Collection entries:
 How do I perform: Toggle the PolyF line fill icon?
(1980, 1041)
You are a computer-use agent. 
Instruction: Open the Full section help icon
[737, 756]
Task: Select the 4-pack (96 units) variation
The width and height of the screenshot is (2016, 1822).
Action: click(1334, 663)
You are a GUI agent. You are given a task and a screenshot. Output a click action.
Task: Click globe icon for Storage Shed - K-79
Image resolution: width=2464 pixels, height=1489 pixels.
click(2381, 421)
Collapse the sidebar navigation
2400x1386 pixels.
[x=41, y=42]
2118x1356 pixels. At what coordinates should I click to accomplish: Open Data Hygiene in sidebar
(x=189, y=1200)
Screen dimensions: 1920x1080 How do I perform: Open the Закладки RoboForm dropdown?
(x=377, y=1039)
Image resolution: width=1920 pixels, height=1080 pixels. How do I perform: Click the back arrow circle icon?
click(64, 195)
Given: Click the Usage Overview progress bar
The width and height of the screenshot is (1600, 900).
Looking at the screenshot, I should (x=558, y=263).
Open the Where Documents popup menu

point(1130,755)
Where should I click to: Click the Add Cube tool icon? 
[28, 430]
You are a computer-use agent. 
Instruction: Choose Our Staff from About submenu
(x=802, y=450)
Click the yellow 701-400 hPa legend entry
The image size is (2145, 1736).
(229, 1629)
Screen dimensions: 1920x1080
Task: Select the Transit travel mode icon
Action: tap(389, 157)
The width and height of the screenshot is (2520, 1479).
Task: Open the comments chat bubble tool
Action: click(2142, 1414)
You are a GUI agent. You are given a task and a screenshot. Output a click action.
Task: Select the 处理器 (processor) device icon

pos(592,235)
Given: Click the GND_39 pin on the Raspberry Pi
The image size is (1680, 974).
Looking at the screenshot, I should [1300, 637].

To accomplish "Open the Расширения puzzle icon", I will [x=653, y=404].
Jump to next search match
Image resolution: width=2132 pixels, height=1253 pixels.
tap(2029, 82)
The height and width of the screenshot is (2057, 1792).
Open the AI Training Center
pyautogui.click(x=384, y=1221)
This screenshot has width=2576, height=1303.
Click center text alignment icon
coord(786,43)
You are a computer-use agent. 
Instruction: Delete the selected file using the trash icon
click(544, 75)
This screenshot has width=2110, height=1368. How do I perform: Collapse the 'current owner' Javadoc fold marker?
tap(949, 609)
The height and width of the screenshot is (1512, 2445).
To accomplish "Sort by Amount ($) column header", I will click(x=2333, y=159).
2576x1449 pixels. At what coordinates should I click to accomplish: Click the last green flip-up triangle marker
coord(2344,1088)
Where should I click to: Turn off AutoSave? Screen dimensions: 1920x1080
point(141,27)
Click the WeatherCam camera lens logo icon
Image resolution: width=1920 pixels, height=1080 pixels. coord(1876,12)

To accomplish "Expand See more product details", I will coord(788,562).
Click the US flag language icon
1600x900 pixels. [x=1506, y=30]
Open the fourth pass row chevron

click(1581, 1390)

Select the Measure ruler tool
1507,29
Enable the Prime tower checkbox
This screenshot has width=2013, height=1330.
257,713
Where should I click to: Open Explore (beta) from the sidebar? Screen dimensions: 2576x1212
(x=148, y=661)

• _Aim of the exercise_:
This exercise requires the entries above to be restated exactly.

• _Answer below_:
 How do I perform: Toggle the PolyF line fill icon?
(1980, 1041)
You are a computer-use agent. 
Instruction: Open the Full section help icon
[737, 756]
Task: Select the 4-pack (96 units) variation
The width and height of the screenshot is (2016, 1822).
Action: click(1334, 663)
You are a GUI agent. You are given a task and a screenshot. Output a click action.
Task: Click globe icon for Storage Shed - K-79
Image resolution: width=2464 pixels, height=1489 pixels.
click(2381, 421)
Collapse the sidebar navigation
2400x1386 pixels.
[x=41, y=42]
2118x1356 pixels. At what coordinates should I click to accomplish: Open Data Hygiene in sidebar
(x=189, y=1200)
Screen dimensions: 1920x1080 How do I perform: Open the Закладки RoboForm dropdown?
(x=377, y=1039)
Image resolution: width=1920 pixels, height=1080 pixels. How do I perform: Click the back arrow circle icon?
click(64, 195)
Given: Click the Usage Overview progress bar
The width and height of the screenshot is (1600, 900).
Looking at the screenshot, I should (x=558, y=263).
Open the Where Documents popup menu

point(1130,755)
Where should I click to: Click the Add Cube tool icon? 
[28, 430]
You are a computer-use agent. 
Instruction: Choose Our Staff from About submenu
(x=802, y=450)
Click the yellow 701-400 hPa legend entry
The image size is (2145, 1736).
(229, 1629)
Screen dimensions: 1920x1080
Task: Select the Transit travel mode icon
Action: tap(389, 157)
The width and height of the screenshot is (2520, 1479).
Task: Open the comments chat bubble tool
Action: click(2142, 1414)
You are a GUI agent. You are given a task and a screenshot. Output a click action.
Task: Select the 处理器 (processor) device icon

pos(592,235)
Given: Click the GND_39 pin on the Raspberry Pi
The image size is (1680, 974).
Looking at the screenshot, I should [1300, 637].

To accomplish "Open the Расширения puzzle icon", I will [x=653, y=404].
Jump to next search match
Image resolution: width=2132 pixels, height=1253 pixels.
tap(2029, 82)
The height and width of the screenshot is (2057, 1792).
Open the AI Training Center
pyautogui.click(x=384, y=1221)
This screenshot has width=2576, height=1303.
Click center text alignment icon
coord(786,43)
You are a computer-use agent. 
Instruction: Delete the selected file using the trash icon
click(544, 75)
This screenshot has width=2110, height=1368. How do I perform: Collapse the 'current owner' Javadoc fold marker?
tap(949, 609)
The height and width of the screenshot is (1512, 2445).
To accomplish "Sort by Amount ($) column header", I will click(x=2333, y=159).
2576x1449 pixels. At what coordinates should I click to accomplish: Click the last green flip-up triangle marker
coord(2344,1088)
Where should I click to: Turn off AutoSave? Screen dimensions: 1920x1080
point(141,27)
Click the WeatherCam camera lens logo icon
Image resolution: width=1920 pixels, height=1080 pixels. coord(1876,12)

To accomplish "Expand See more product details", I will coord(788,562).
Click the US flag language icon
1600x900 pixels. [x=1506, y=30]
Open the fourth pass row chevron

click(1581, 1390)

Select the Measure ruler tool
1507,29
Enable the Prime tower checkbox
This screenshot has width=2013, height=1330.
257,713
Where should I click to: Open Explore (beta) from the sidebar? Screen dimensions: 2576x1212
(x=148, y=661)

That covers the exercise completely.